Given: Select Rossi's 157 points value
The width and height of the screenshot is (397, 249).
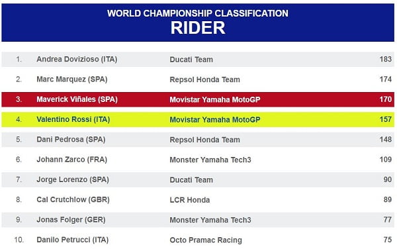Looking at the screenshot, I should 385,119.
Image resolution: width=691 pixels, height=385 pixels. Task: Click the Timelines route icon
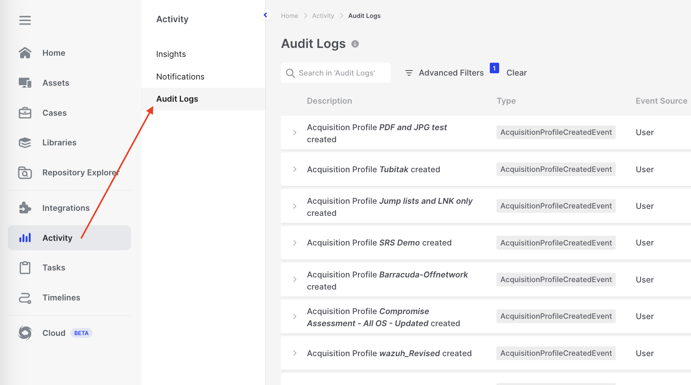(x=25, y=298)
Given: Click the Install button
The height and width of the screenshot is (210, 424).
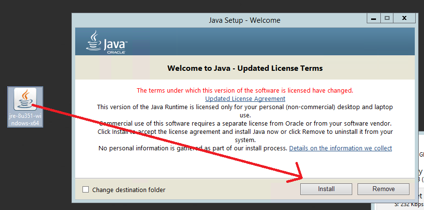Looking at the screenshot, I should point(326,189).
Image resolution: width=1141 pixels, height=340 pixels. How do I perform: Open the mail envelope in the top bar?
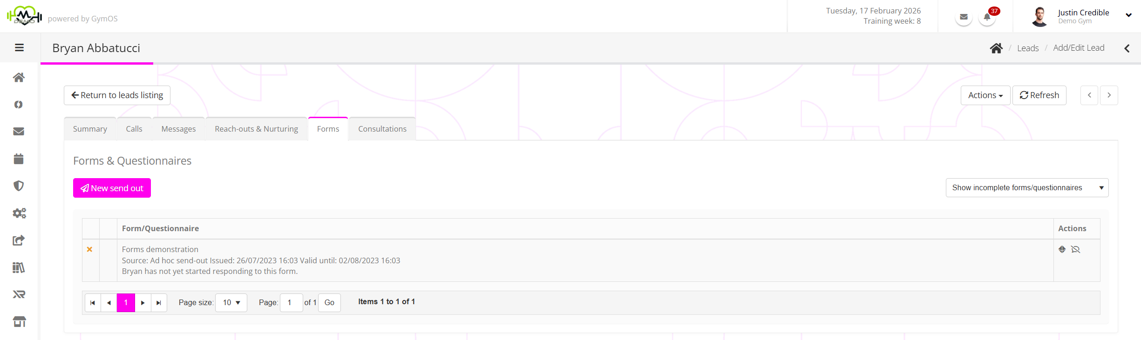[x=964, y=18]
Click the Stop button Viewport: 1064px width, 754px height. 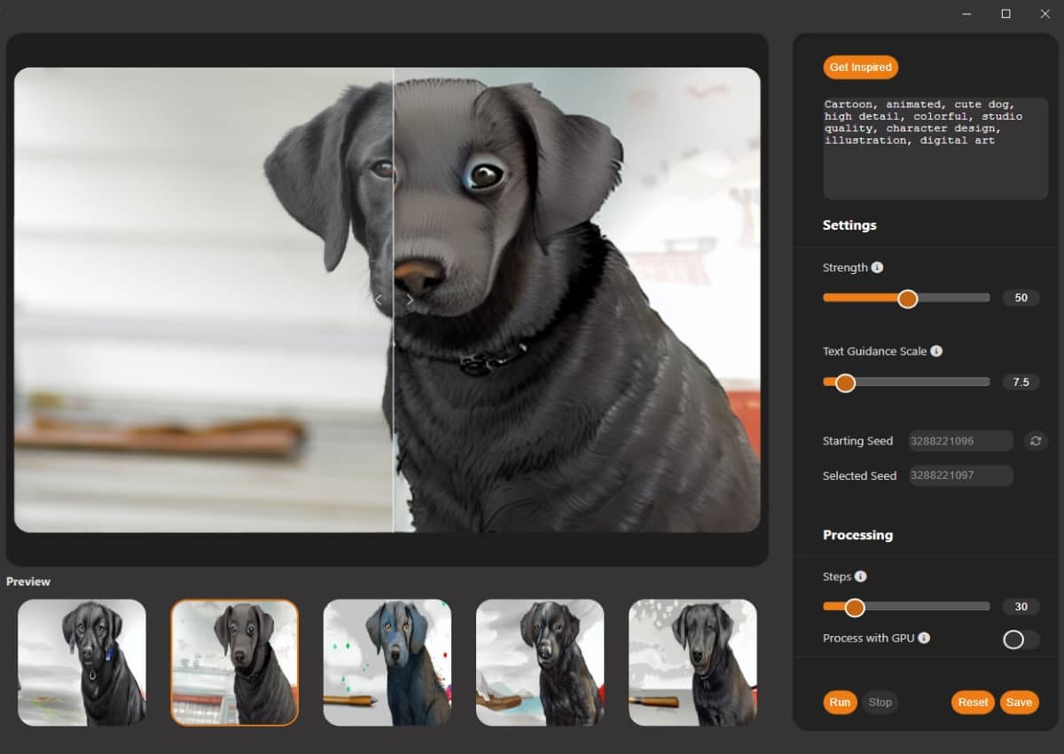880,702
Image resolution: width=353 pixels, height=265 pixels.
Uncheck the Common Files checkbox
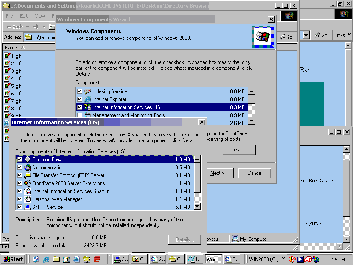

**Assignment:** Copy each line of the records above that carries the word "Given".

**Response to this task:**
Given: Select Rossi's 157 points value
Given: Click the Install button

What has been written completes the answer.